A filo d'erba

di Stefano Catone

La mia prima cena elettorale

Non raccoglieremo fondi, non raccoglieremo endorsement di peso, non ci saranno fotografi e inviti mirati. Ma ci sarà una piccola e grande responsabilità allo stesso tempo, quella di spiegare perché la politica può essere bella, se ci crediamo. E di spiegarlo a un ragazzo (o una ragazza?) che si recherà (speriamo!) per la prima volta alle urne.

In questi giorni mi torna spesso in mente il racconto del respingimento di Liliana Segre (che trovate qui), che è ambientato nei luoghi dove sono cresciuto e che impressiona per quanto è attuale. Leggetelo (qui sotto ne trovate un estratto) e soffermatevi sulle parole. I documenti, i contrabbandieri, la clandestinità, la Svizzera è piccola, la barca piena, le impronte digitali, la fotografia, il corridoio buio.

Forse a quel ragazzo e a quella ragazza bisogna spiegare che la politica non è il potere, ma è l’arte del cambiare le cose, alle volte anche opponendosi al potere. Sempre pacificamente, con gli strumenti della ragione e con la memoria che dobbiamo quotidianamente esercitare e rendere attuale.

E di fronte all’orrore dobbiamo anche raccontare le storie belle, come quella di una famiglia di Macerata che accoglie una giovane donna nigeriana a casa sua (prendeteli a casa vostra!), che ha preso un po’ il posto di un’altra giovane donna, una figlia, che ora lavora in Islanda.

Lasciammo la casa dei nostri amici Civelli a Legnano e ci imbarcammo prima su autobus, poi corriere, funivie, filovie… il terrore a ogni fermata, quando la polizia saliva a controllare i documenti. Finalmente arrivammo con le nostre carte false. Arrivammo in un paesino, si chiama Viggiù, e poi a Saltrio, dove ci aspettavano i contrabbandieri. In una notte, in un’alba – sembrava di compiere un’avventura straordinaria – […] correvamo su quella montagna che ci portava in Svizzera: terra di libertà… Con grande fatica attraversammo quei buchi nella rete così stretti per noi, vestiti da città, e inadatti alla clandestinità. Era inverno, dicembre, e noi ci provammo. […] Eravamo felici, eravamo liberi, non avremmo dovuto più fuggire.

Ma non fu così.

L’ufficiale del comando di Arzo, il primo paese del Canton Ticino, ci disse: «Ebrei, perseguitati in Italia? Non è vero, siete degli impostori». Avevamo buttato le carte d’identità false sulla montagna e avevamo conservato i documenti autentici perché ci era stato riferito che gli Svizzeri non ci avrebbero accettato con le carte false, sapevamo bene che con i nostri documenti non avevamo più possibilità di tornare indietro. Fu un momento tremendo, erano le speranze perdute. Mi ricordo che mi buttai per terra, inginocchiata ai piedi di quell’ufficiale e lo supplicai: «Ci tenga, la prego, di là ci ammazzano». Ma quello mi respingeva come si fa con un cucciolo.
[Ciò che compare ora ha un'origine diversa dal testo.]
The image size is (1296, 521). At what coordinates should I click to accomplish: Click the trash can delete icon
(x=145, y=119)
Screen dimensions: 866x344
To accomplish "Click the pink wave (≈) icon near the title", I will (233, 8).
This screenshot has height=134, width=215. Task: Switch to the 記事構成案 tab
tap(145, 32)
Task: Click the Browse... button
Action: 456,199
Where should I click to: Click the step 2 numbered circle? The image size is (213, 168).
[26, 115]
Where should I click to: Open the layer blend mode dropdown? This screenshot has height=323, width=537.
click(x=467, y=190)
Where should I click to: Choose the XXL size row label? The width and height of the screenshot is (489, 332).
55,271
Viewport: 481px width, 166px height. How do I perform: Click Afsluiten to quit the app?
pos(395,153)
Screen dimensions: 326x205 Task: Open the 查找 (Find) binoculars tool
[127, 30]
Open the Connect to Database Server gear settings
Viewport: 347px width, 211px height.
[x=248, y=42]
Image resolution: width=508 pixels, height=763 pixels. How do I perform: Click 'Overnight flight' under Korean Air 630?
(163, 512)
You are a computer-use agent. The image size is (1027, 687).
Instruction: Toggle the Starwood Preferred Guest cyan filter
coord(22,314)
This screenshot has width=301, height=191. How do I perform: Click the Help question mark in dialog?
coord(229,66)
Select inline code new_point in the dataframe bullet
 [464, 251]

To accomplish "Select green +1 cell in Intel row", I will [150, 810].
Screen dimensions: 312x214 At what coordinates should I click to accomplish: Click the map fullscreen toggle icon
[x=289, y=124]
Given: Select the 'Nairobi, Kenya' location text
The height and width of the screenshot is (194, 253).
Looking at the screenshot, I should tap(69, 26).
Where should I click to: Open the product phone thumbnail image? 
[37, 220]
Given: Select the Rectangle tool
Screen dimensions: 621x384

[…] Con disprezzo infinito verso l’altro, inerme e bisognoso, gridò: «Via, la Svizzera è piccola, non vi può tenere» Gli risposi: «in questi momenti bisognerebbe sentire la voce della propria coscienza». Anche se gli ordini erano «La barca è piena» – come si diceva in Svizzera dall’8 settembre in poi – la nostra vicenda rappresentava comunque uno di quei casi in cui sarebbe stato generoso voltare la faccia dall’altra parte e far finta di non vedere, certamente non per indifferenza, ma per altruismo e amore della vita. Se quell’ufficiale avesse finto di non vederci, avrebbe salvato quattro persone. Invece ne ha mandate a morte quattro, sentenza eseguita poi dai nazisti per tre, visto che io sono viva. […]

A 13 anni, con l’accusa di esser nata ebrea, sono entrata nel carcere femminile di Varese. Mi ricordo le impronte digitali, la fotografia, mi ricordo il corridoio, il corridoio buio, spinta da una secondina senza pietà che mi buttò dentro una cella… Carcere femminile.